Coursera Algorithms week1 查并集 练习测验：3 Successor with delete

题目原文：

Given a set of n integers S = {0,1,…,N-1}and a sequence of requests of the following form:

• Remove x from S
• Find the successor of x: the smallest y in S such thaty>=x

design a data type so that all operations(except construction) take logarithmic time or better in the worst case.

分析

题目的要求有一个0~n-1的顺序排列序列S，从S中移除任意x，然后调用getSuccessor(x)，方法将返回一个y，这个y是剩余还在S中满足y>=x的最小的数。
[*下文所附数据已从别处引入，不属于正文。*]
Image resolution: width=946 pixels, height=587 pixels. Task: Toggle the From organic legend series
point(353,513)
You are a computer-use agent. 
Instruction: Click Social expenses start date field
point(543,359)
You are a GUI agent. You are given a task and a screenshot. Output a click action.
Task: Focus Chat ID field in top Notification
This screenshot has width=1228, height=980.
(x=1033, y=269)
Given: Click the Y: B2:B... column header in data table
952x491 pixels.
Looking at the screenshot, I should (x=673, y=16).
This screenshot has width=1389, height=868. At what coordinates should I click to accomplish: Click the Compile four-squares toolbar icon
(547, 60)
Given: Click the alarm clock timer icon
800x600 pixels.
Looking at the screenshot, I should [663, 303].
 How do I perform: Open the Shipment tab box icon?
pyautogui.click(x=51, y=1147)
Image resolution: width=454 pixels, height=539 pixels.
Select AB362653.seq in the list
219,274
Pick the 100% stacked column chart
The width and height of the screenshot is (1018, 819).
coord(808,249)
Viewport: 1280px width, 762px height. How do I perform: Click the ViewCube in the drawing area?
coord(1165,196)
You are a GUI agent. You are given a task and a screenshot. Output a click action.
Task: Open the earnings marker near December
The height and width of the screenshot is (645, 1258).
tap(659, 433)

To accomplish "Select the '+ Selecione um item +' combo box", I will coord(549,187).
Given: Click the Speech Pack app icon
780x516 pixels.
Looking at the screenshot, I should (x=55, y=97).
举例说明S={0,1,2,3,4,5,6,7,8,9}时

remove 6，那么getSuccessor(6)=7

remove 5，那么getSuccessor(5)=7

remove 3，那么getSuccessor(3)=4

remove 4，那么getSuccessor(4)=7

remove 7，那么getSuccessor(7)=8, getSuccessor(3)=8

而对于没有remove的数x，getSuccessor(x)应该等于几呢？题目没有说，那么就认为等于自身好了，接着上面，getSuccessor(2)=2

根据上面的例子，可以看出，实际上是把所有remove的数做了union，root为子集中的最大值，那么getSuccessor(x)实际就是获取remove数中的最大值+1，根据这个思路，代码如下

import edu.princeton.cs.algs4.StdOut;

public class Successor {
    private int num;
    private int[] id;
    private boolean[] isRemove;

    public Successor(int n){
        num = n; 
        id = new int[n];
        isRemove = new boolean[n];
        for (int i = 0; i < n; i++) {
            id[i] = i;
            isRemove[i] = false;
        }
    }

    public int find(int p) {
        while (p != id[p])
            p = id[p];
        return p;
    }

    public void union(int p, int q) {
        //此处的union取较大根
        int pRoot = find(p);
        int qRoot = find(q);
        if (pRoot == qRoot)
            return;
        else if (pRoot < qRoot)
            id[pRoot] = qRoot;
        else
            id[qRoot] = pRoot;
    }
    
    public void remove(int x) {
        isRemove[x] = true;
        //判断相邻节点是否也被remove掉了，如果remove掉就union
        if (x>0 && isRemove[x-1]){
            union(x,x-1);
        }
        if (x<num-1 && isRemove[x+1]){
            union(x,x+1);
        }
    }

    public int getSuccessor(int x) {
        if(x<0 || x>num-1){//越界异常
            throw new IllegalArgumentException("访问越界!");
        }else if(isRemove[x]){
            if(find(x)+1 > num-1) //x以及大于x的数都被remove掉了，返回-1
                return -1;    
            else //所有remove数集中最大值+1，就是successor
                return find(x)+1;
        }else {//x未被remove，就返回x自身
            return x;
        }
    }

    public static void main(String[] args) {
        Successor successor = new Successor(10);
        successor.remove(2);
        successor.remove(4);
        successor.remove(3);
        StdOut.println("the successor is : " + successor.getSuccessor(3));
        successor.remove(7);
        successor.remove(9);
        StdOut.println("the successor is : " + successor.getSuccessor(9));
    }
}